▸ SET EXERCISE
Show every line in the records below that contains the word "label", where case counts.

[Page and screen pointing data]

--- start ---

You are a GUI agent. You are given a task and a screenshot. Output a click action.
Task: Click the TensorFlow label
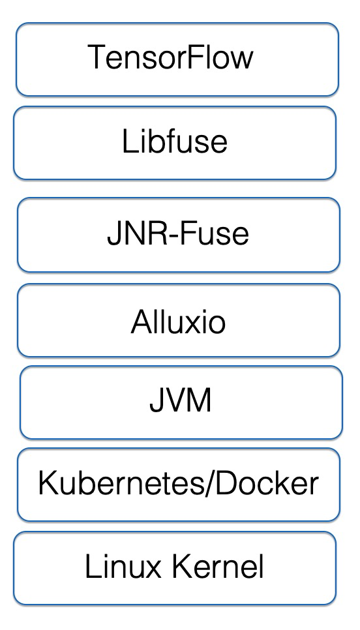pos(170,57)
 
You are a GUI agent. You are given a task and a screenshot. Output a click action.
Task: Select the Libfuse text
pos(175,141)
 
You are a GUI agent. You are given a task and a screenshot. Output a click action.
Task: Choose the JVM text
pos(181,400)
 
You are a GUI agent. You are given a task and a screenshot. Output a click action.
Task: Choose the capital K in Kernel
pos(182,566)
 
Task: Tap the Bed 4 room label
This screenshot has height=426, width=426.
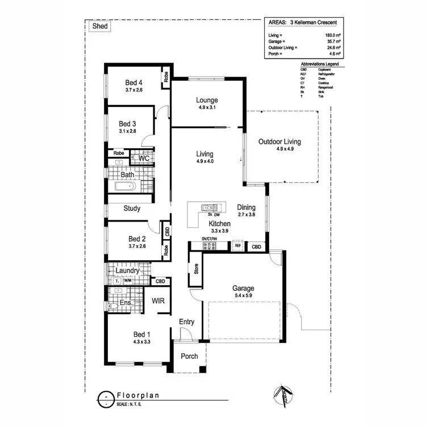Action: [134, 82]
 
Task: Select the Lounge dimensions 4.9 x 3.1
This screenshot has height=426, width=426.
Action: [208, 107]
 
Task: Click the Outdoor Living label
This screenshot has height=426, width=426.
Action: [279, 141]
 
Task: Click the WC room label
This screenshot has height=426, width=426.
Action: [144, 158]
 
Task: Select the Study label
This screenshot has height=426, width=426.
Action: [132, 208]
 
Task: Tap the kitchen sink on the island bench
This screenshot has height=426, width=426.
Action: [208, 208]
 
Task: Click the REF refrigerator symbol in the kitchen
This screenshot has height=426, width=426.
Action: [237, 246]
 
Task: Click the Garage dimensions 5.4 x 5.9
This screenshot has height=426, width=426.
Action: [243, 295]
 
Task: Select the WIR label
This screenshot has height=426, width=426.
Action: [158, 300]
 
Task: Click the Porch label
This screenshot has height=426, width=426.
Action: [189, 357]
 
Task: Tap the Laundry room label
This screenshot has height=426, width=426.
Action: [127, 271]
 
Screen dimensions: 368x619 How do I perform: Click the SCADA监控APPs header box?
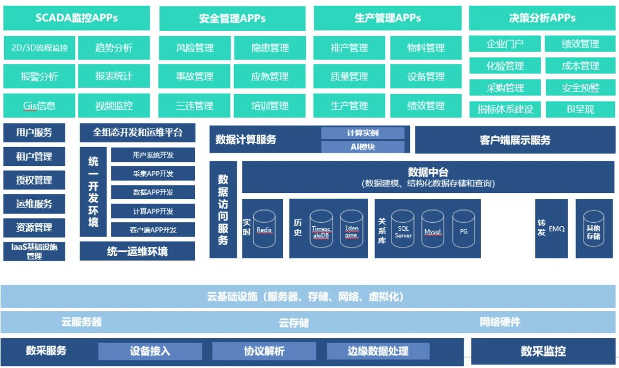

--- end ---

▸ RESPONSE BELOW
Task: Click the TensorFlow label
Task: Tap the Bed 4 room label
Task: Click the Outdoor Living label
Task: Click the WC room label
Task: Select the Study label
Task: Select the WIR label
Task: Click the Porch label
Task: Tap the Laundry room label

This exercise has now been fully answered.